The Epoch Times was unable to locate Tang’s U.S. lawyer and his Canadian lawyer did not respond by press time.

His Canadian lawyer has said Tang is cooperating with the Ontario Securities Commission in its investigation in Canada.

Last week, The Epoch Times profiled the rise and fall of the flamboyant Mr. Tang, a self-described “Chinese Warren Buffett” who boasted one-percent-per-week returns and was a leading advocate for Beijing’s views in Toronto’s Chinese community.

According to the SEC filing, Tang raised $17.3 million from investors in Texas and California, nearly $9.6 million of which is now unaccounted for.

Tang is alleged to have attracted between $50 million and $75 million from over 200 investors in the U.S., Canada, and Mainland China.

According to the SEC, Tang admitted to using the funds gained from new investors, mainly Chinese-Americans in the southern U.S., to pay old ones in a phone call with investors on March 6. The practice is known as a Ponzi scheme and is illegal.

Tang also admitted hiding losses of $15 million in 2006 and 2007 and faking investors’ profits to encourage more investment, the SEC charges.

The self-described investment “king” has admitted to erring in his work, but denies defrauding investors or profiting personally from any scheme.

“I am not like Ponzi or Madoff, because even my car is a leased one,” he wrote in a letter to investors posted on the Weizhen Tang Corporation website Monday.

But Tang continued to soliciting funds from investors even as the storm of controversy surrounded him in recent weeks, the SEC said, citing email correspondence with investors.

Tang reportedly told investors over the last two weeks that he was seeking to raise $1 million that he would use to “recoup” their losses.

The SEC says Tang was creating additional entities and accounts to “evade government intervention that would prevent his trading activities.” He is alleged to have lost more than $500,000 in trading in U.S. accounts in recent weeks.

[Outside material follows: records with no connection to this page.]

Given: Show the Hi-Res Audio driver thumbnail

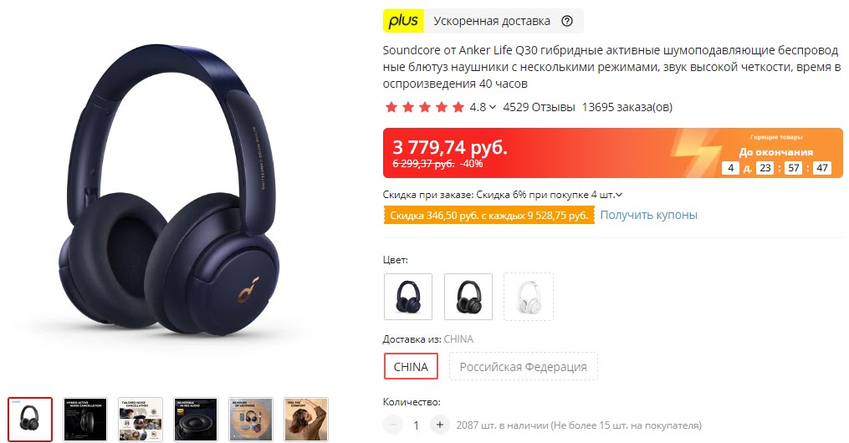Looking at the screenshot, I should [x=196, y=420].
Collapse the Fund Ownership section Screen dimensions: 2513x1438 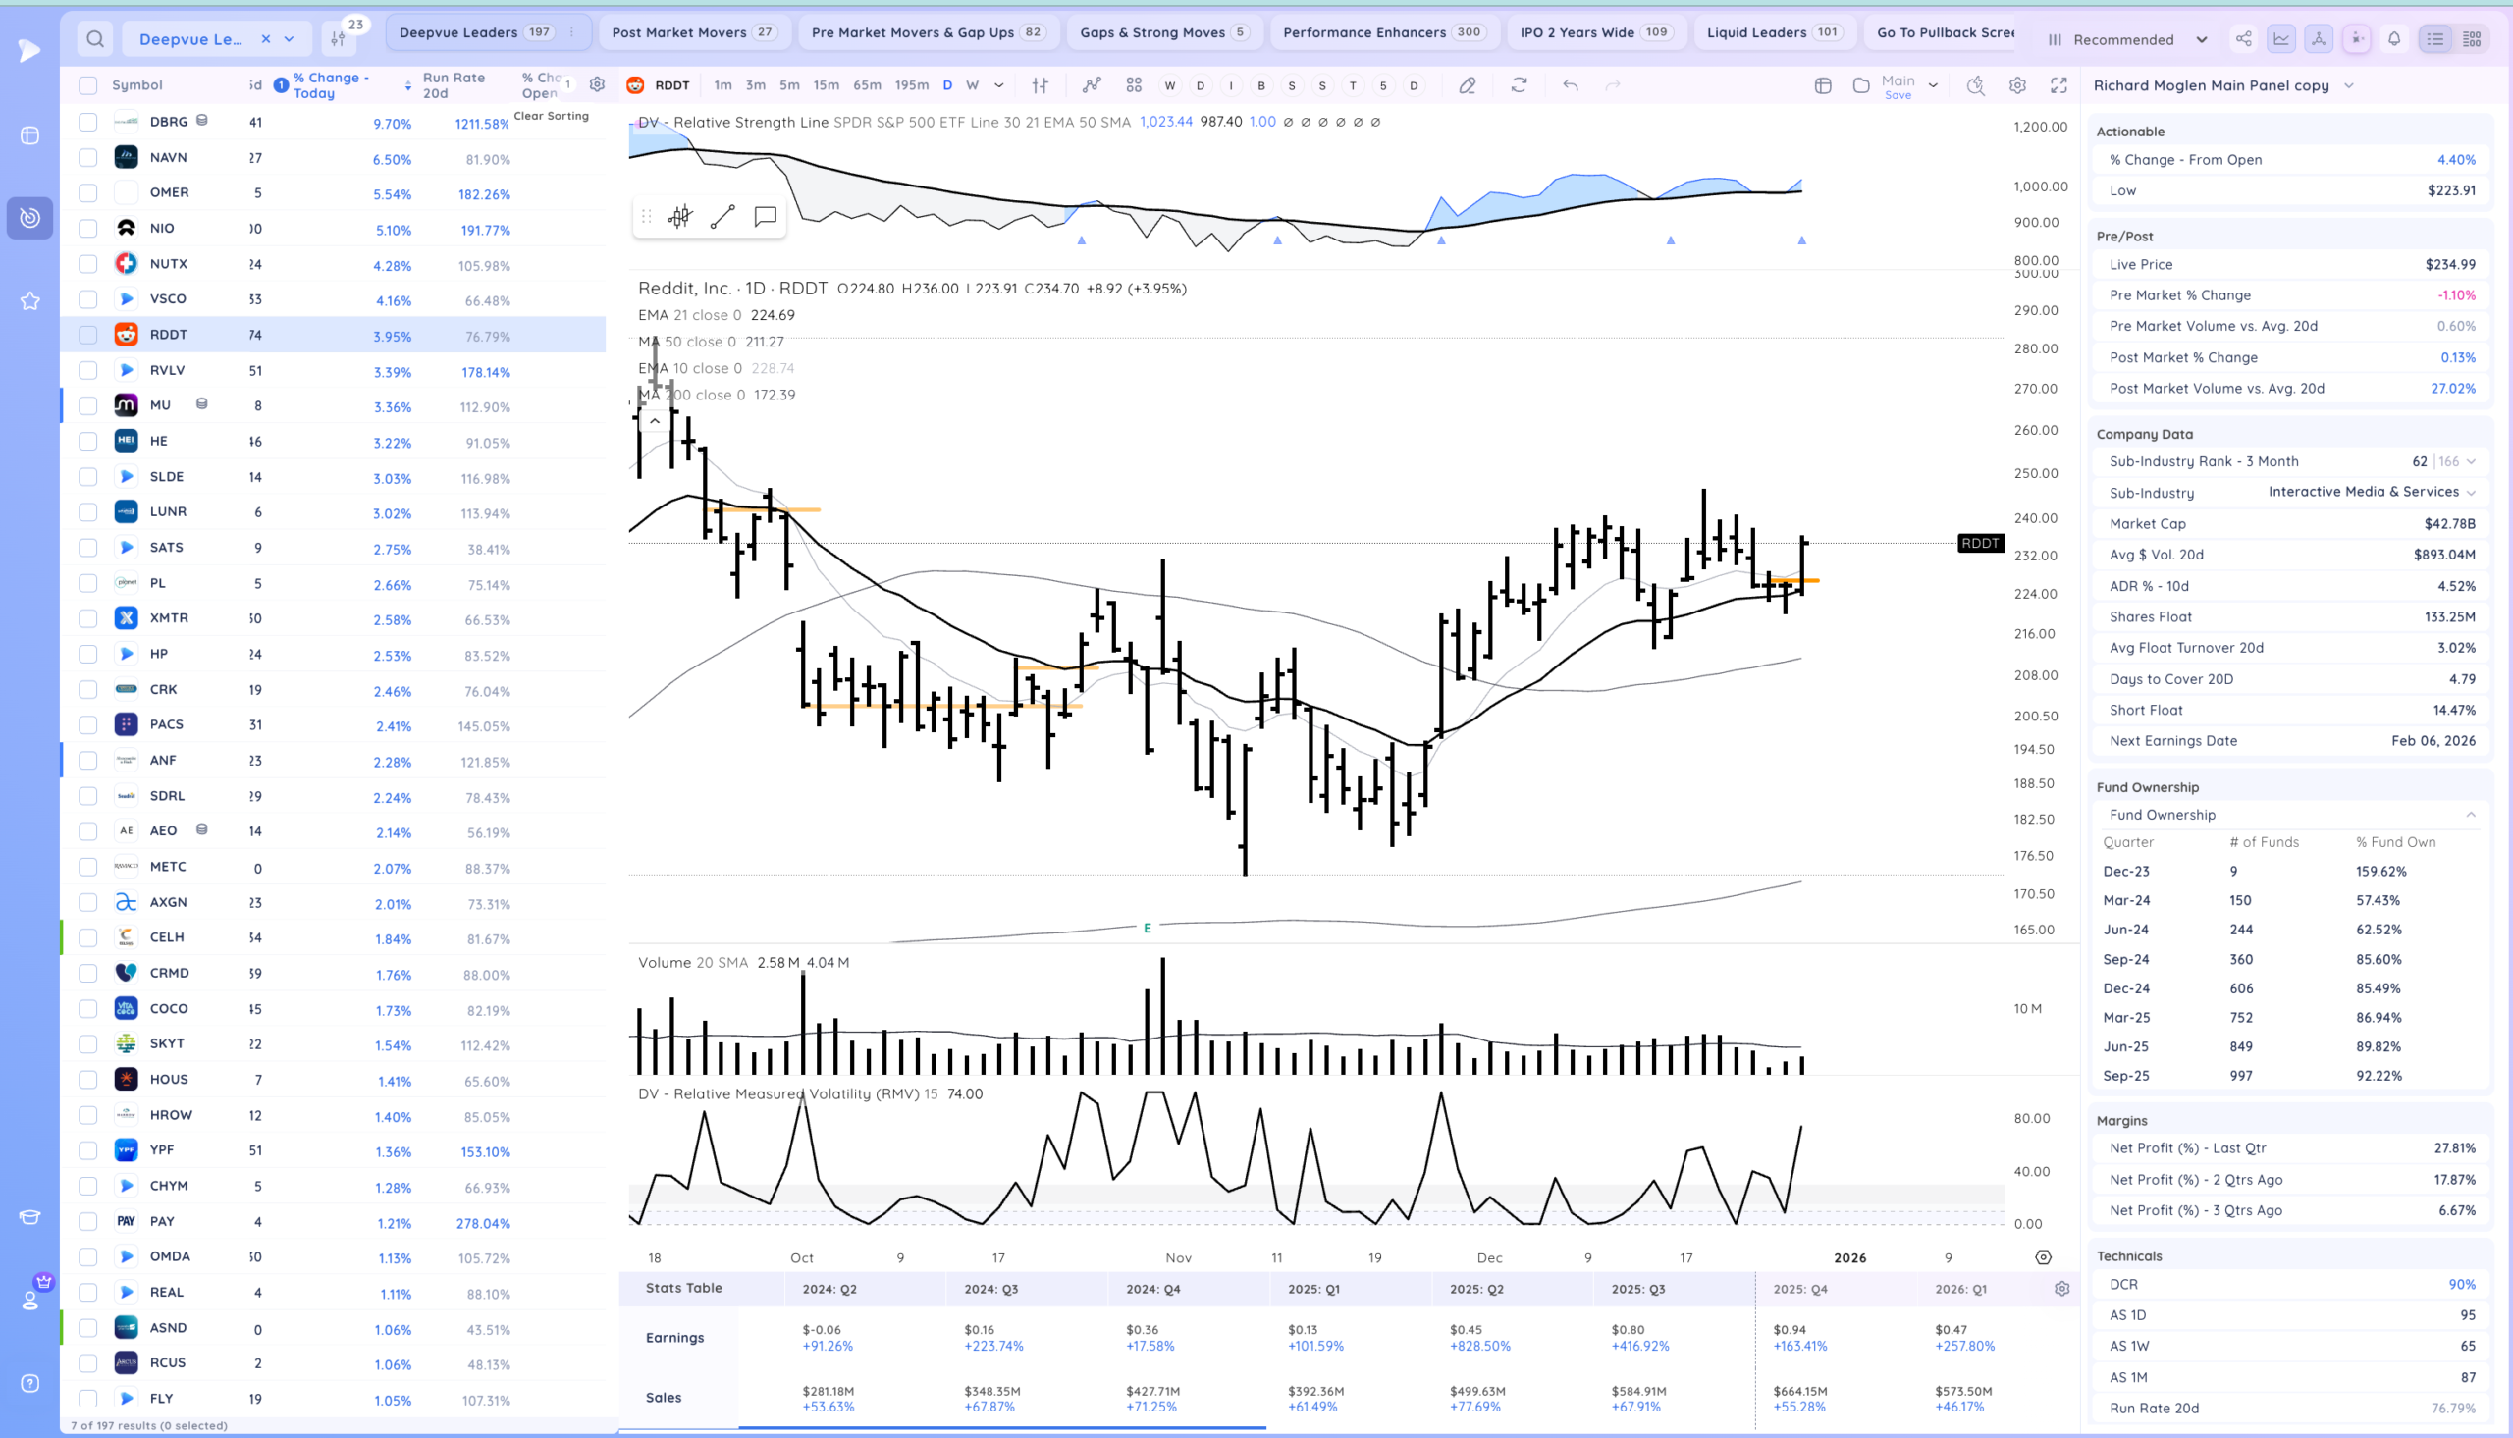coord(2471,815)
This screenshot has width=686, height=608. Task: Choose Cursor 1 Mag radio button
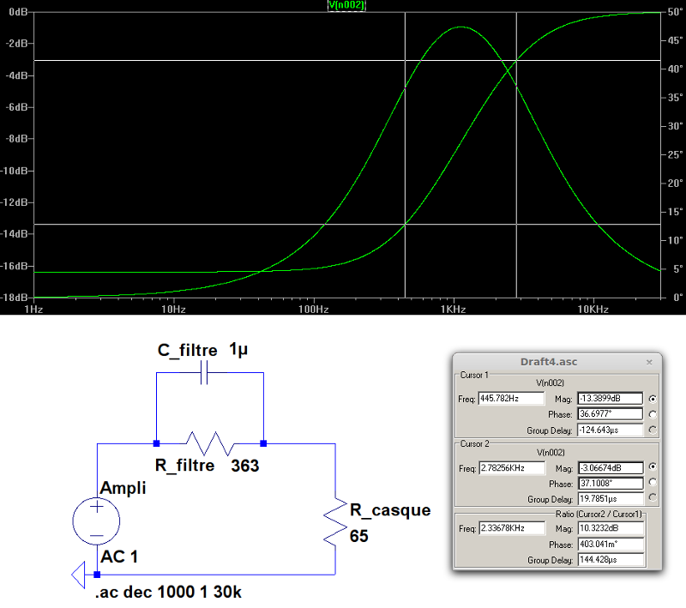click(653, 399)
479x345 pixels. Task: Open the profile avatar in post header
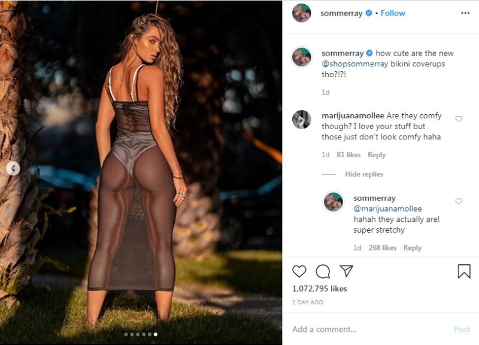click(301, 13)
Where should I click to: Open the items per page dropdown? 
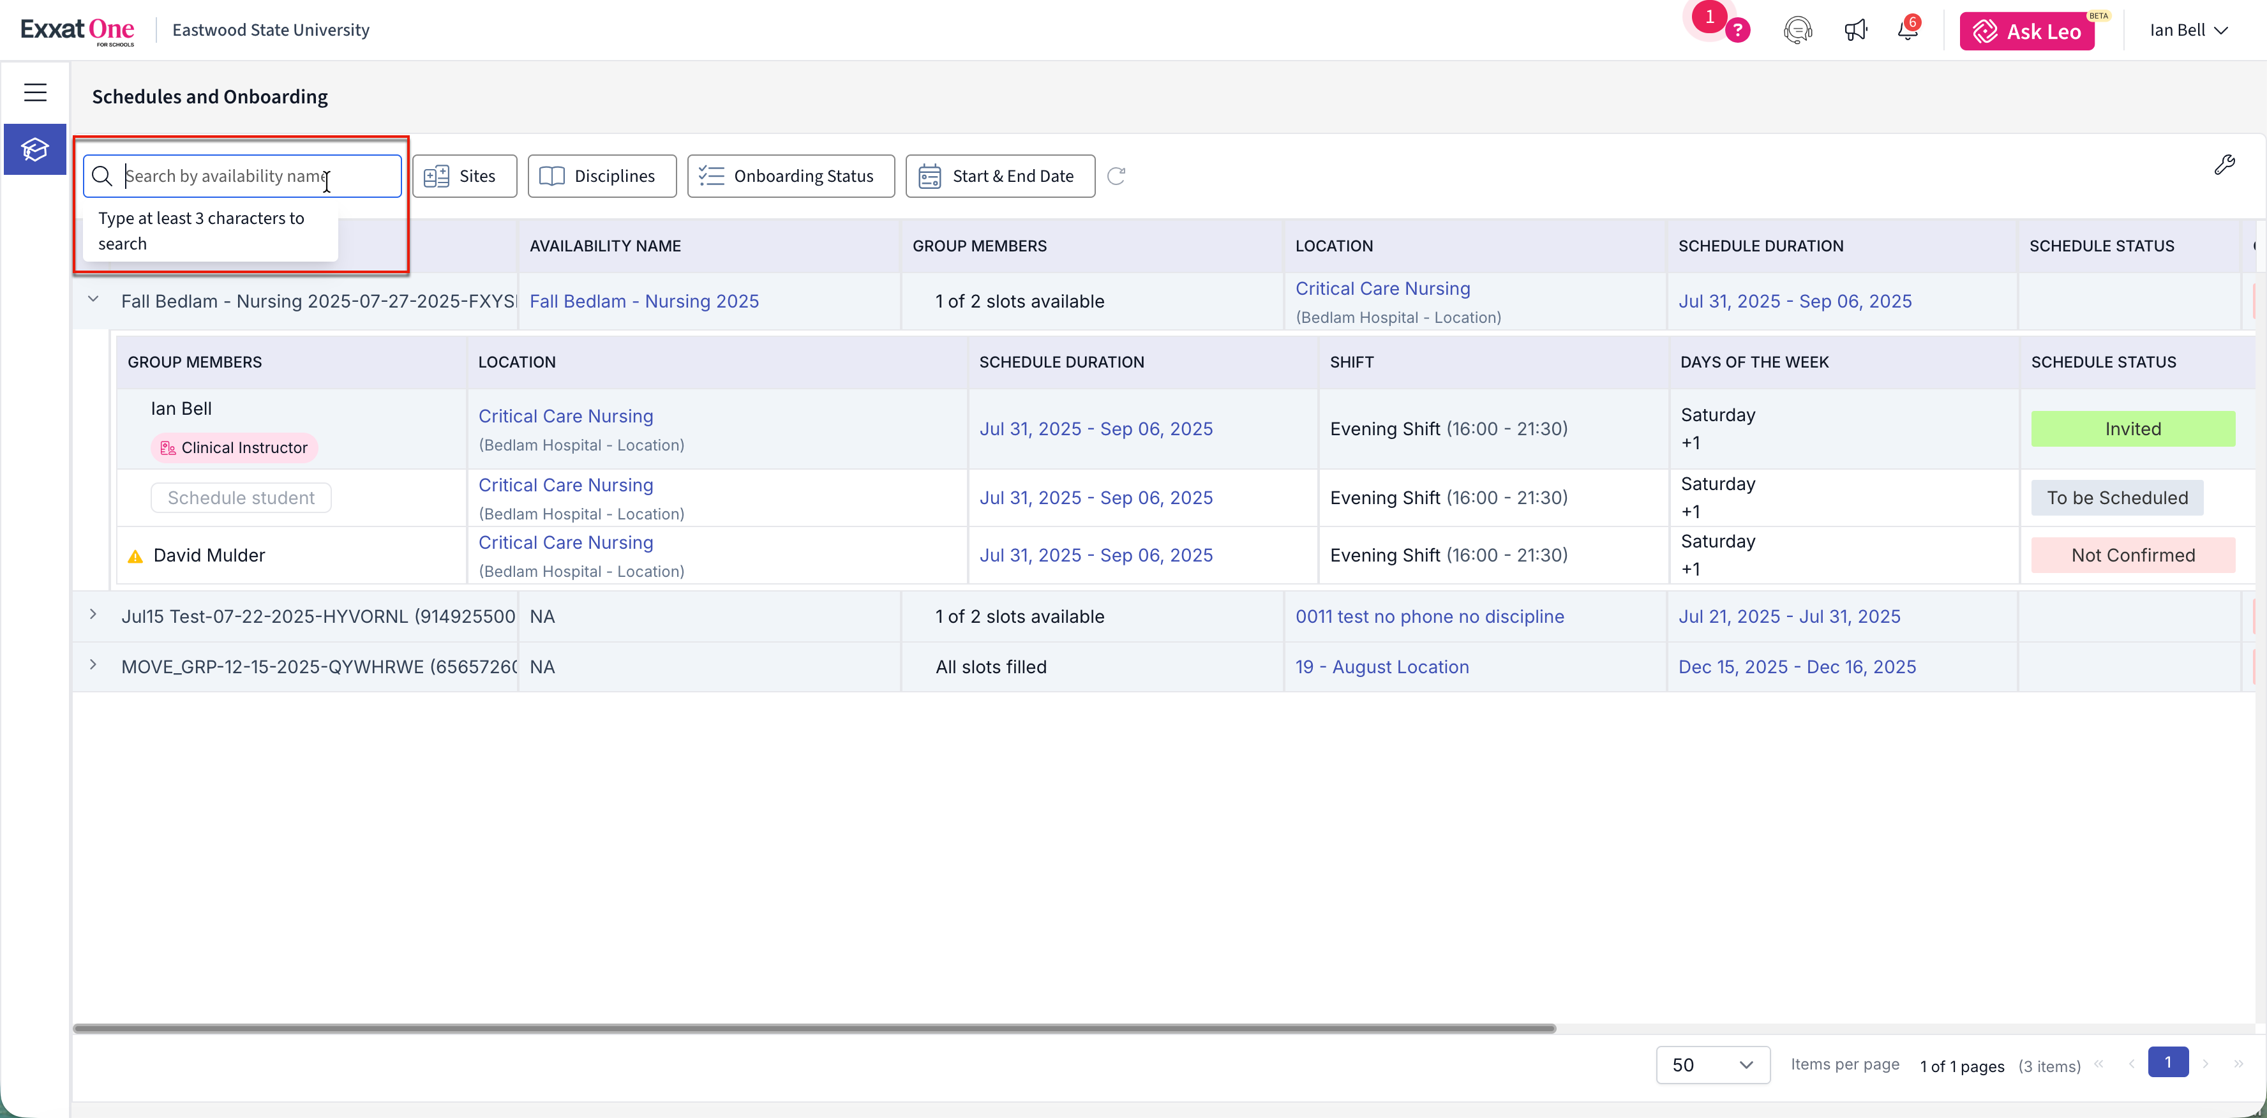pyautogui.click(x=1712, y=1064)
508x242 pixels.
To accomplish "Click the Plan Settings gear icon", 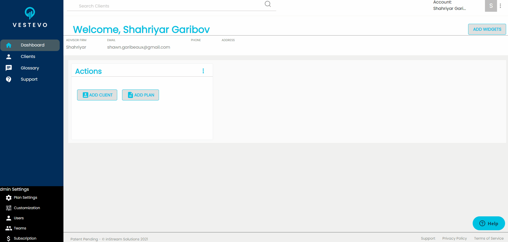I will [8, 197].
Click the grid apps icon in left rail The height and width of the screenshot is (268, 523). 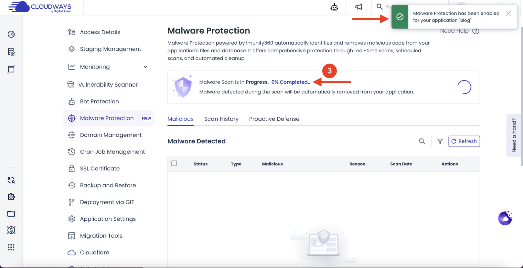11,247
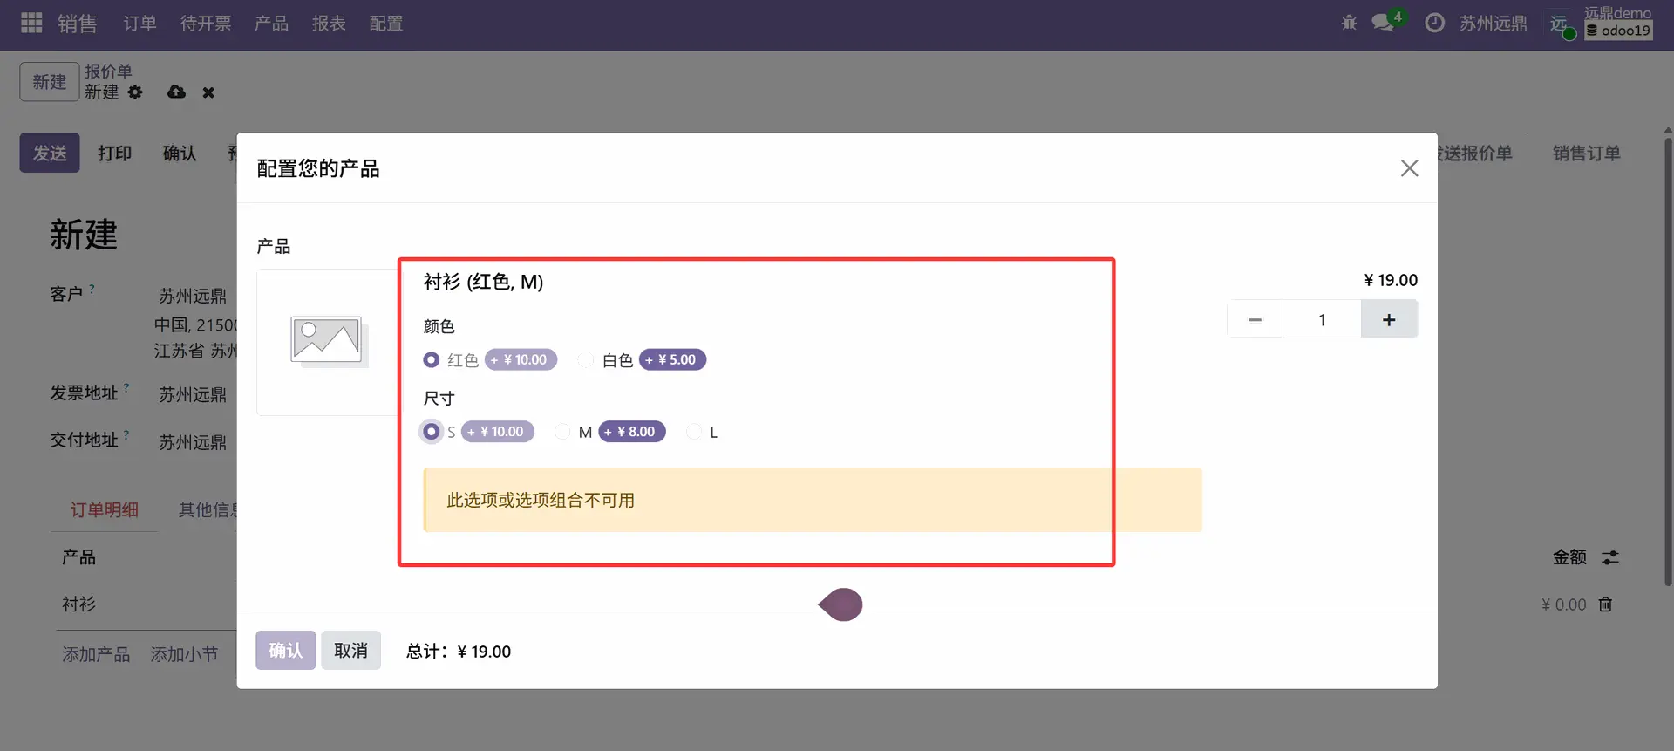The image size is (1674, 751).
Task: Choose size M radio button
Action: point(563,432)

In addition to freezing assets controlled by Tang and those of his companies involved in the alleged scheme, the court froze assets of two more entities where Tang is alleged to have diverted investor funds.

Those entities, WinWin Capital Partners LP and Bluejay Investment LLC, control accounts containing more than $750,000 of investor funds, and both were also under Tang’s control, the SEC said.